In many valley communities poor public transport is part of the fabric of life. A large number of communities do not have passenger rail links and in many cases buses do not service industrial estates and business parks. Where business parks are serviced, bus timetables rarely reflect shift-working patterns. Owning a car for many people is a practical necessity. Those unable to afford a car are frequently left immobile and isolated. Limited access to personal transport is a labour market barrier often cited by new deal participants.

In the long term, the answer is to improve public transport, and the Welsh Assembly Government, through their newly devolved powers, are working hard on that. In the short term, car ownership or access to cars is the only way to enable many people on benefit to secure employment. Of course we should be concerned about carbon emissions, but this is one of the rare cases where car ownership would have a positive social advantage.

In that respect, Working Links, a public-private partnership, is engaged in truly path-breaking work. In the valleys of south Wales, Wheels4Work and Wheels2Work are two unique loan schemes that provide cars, commercial vehicles and scooters free of charge to people requiring personal transport to enable them to get work.
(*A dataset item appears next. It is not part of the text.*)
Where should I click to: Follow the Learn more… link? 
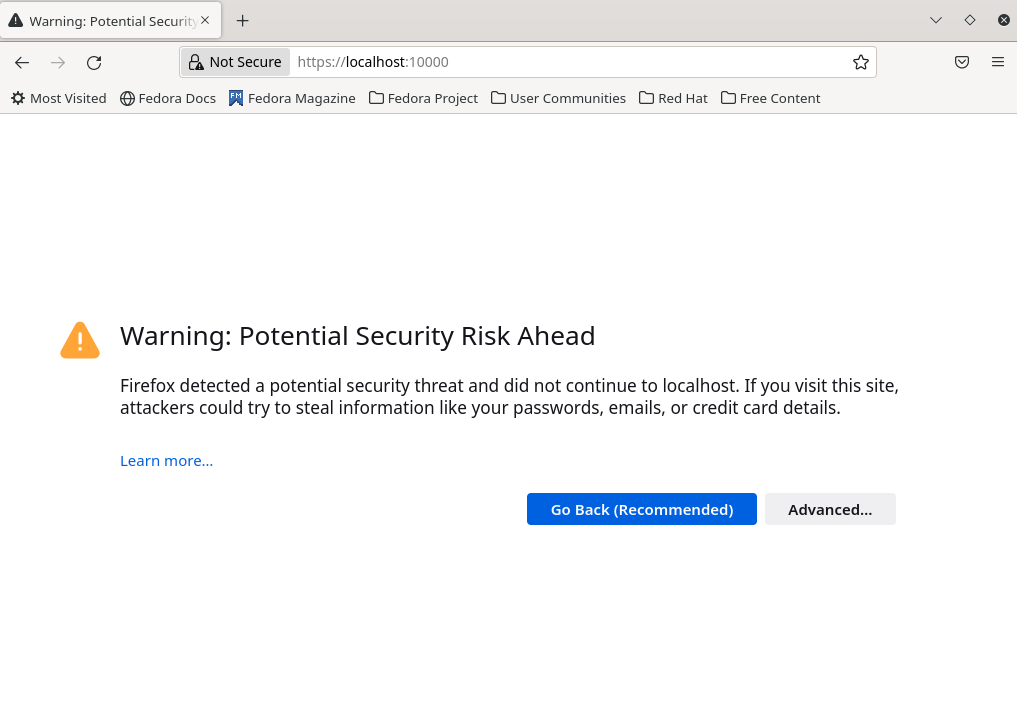coord(166,460)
Today, the two initiatives have some 80 vehicles and have helped over 400 people into employment.

There is also the question of helping individuals who want to work when they have particular disabilities or conditions. I cite the example of a constituent of mine, Anthony Wilson. Anthony is a young man who suffers from epilepsy. He found a part-time job in the next valley and was supported by Jobcentre Plus, but Jobcentre Plus was unable to help him with his transport costs. Because of his condition he needed a taxi to get to and from work. Working Links was able to provide assistance and 12 months later Anthony Wilson is still in work. Fortunately, in my area we have Working Links, which complements the work of Jobcentre Plus, but it does not have contracts everywhere, so there are gaps that need to be filled.

One of the features of the past couple of years has been the increasingly positive partnership between the Department for Work and Pensions and the Welsh Assembly Government. My suggestion is that we need to consider how best to deepen that relationship; the will is there but we need to look into how the relevant legislation and regulations can be modified and fine-tuned to enhance the relationship. We need to consider in particular whether we need enabling legislation to allow the WAG to intervene in DWP programmes to provide more transport opportunities. Under the Government of Wales Act 2006, the National Assembly for Wales has the opportunity to propose legislation that can then be handled speedily by Parliament.

I hope that due consideration will be given to my proposals. Problems due to transport difficulties are more widespread in the south Wales valleys than in any other part of the country. Devolution is about finding particular solutions to particular problems. This is a problem particular to the south Wales valleys, which is why I propose that consideration be given to the Welsh Assembly gaining the ability to intervene more proactively in the welfare to work agenda.

Question put and agreed to.

Bill ordered to be brought in by Mr. Wayne David, Mr. Don Touhig, Ann Clwyd, Mr. Dai Havard, Nia Griffith, Chris Bryant, Julie Morgan, and Chris Ruane.